### Prompt
Without skipping or changing anything, print all the entries.

[Stored records]
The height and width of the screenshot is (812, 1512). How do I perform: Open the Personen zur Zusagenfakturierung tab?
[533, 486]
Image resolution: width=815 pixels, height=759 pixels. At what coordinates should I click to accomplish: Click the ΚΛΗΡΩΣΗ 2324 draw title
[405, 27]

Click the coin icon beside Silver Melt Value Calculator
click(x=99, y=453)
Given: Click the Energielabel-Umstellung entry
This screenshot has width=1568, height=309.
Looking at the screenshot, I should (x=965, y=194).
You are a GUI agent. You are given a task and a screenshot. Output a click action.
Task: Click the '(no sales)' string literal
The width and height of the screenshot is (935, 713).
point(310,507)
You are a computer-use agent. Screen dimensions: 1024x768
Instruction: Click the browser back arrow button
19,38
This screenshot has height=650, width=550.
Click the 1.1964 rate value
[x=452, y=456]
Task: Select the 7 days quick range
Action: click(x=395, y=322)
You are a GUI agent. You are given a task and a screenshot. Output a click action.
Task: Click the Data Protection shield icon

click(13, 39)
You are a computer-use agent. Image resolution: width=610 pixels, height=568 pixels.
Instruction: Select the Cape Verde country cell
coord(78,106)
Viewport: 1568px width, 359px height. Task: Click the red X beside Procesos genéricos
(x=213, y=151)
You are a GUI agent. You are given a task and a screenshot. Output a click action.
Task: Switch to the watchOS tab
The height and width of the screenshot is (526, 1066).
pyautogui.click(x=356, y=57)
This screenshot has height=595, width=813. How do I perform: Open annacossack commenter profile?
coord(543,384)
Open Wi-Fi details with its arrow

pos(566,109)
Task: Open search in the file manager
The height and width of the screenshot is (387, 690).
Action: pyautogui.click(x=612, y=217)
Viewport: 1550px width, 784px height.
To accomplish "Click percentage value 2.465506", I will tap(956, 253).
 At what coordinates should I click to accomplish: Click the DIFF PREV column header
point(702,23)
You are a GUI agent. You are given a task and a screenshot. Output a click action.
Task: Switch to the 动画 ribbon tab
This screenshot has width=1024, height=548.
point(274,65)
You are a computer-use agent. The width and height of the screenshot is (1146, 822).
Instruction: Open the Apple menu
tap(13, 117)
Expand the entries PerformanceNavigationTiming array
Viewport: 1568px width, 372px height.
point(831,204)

### Solution
The height and width of the screenshot is (812, 1512). How do I perform: Open the Personen zur Zusagenfakturierung tab?
[533, 486]
Image resolution: width=815 pixels, height=759 pixels. At what coordinates should I click to accomplish: Click the ΚΛΗΡΩΣΗ 2324 draw title
[405, 27]

Click the coin icon beside Silver Melt Value Calculator
click(x=99, y=453)
Given: Click the Energielabel-Umstellung entry
This screenshot has width=1568, height=309.
Looking at the screenshot, I should (x=965, y=194).
You are a GUI agent. You are given a task and a screenshot. Output a click action.
Task: Click the '(no sales)' string literal
The width and height of the screenshot is (935, 713).
point(310,507)
You are a computer-use agent. Screen dimensions: 1024x768
Instruction: Click the browser back arrow button
19,38
This screenshot has height=650, width=550.
Click the 1.1964 rate value
[x=452, y=456]
Task: Select the 7 days quick range
Action: click(x=395, y=322)
You are a GUI agent. You are given a task and a screenshot. Output a click action.
Task: Click the Data Protection shield icon

click(13, 39)
You are a computer-use agent. Image resolution: width=610 pixels, height=568 pixels.
Instruction: Select the Cape Verde country cell
coord(78,106)
Viewport: 1568px width, 359px height. Task: Click the red X beside Procesos genéricos
(x=213, y=151)
You are a GUI agent. You are given a task and a screenshot. Output a click action.
Task: Switch to the watchOS tab
The height and width of the screenshot is (526, 1066).
pyautogui.click(x=356, y=57)
This screenshot has height=595, width=813. How do I perform: Open annacossack commenter profile?
coord(543,384)
Open Wi-Fi details with its arrow

pos(566,109)
Task: Open search in the file manager
The height and width of the screenshot is (387, 690).
Action: pyautogui.click(x=612, y=217)
Viewport: 1550px width, 784px height.
To accomplish "Click percentage value 2.465506", I will tap(956, 253).
 At what coordinates should I click to accomplish: Click the DIFF PREV column header
point(702,23)
You are a GUI agent. You are given a task and a screenshot. Output a click action.
Task: Switch to the 动画 ribbon tab
This screenshot has width=1024, height=548.
point(274,65)
You are a computer-use agent. The width and height of the screenshot is (1146, 822).
Instruction: Open the Apple menu
tap(13, 117)
Expand the entries PerformanceNavigationTiming array
Viewport: 1568px width, 372px height.
point(831,204)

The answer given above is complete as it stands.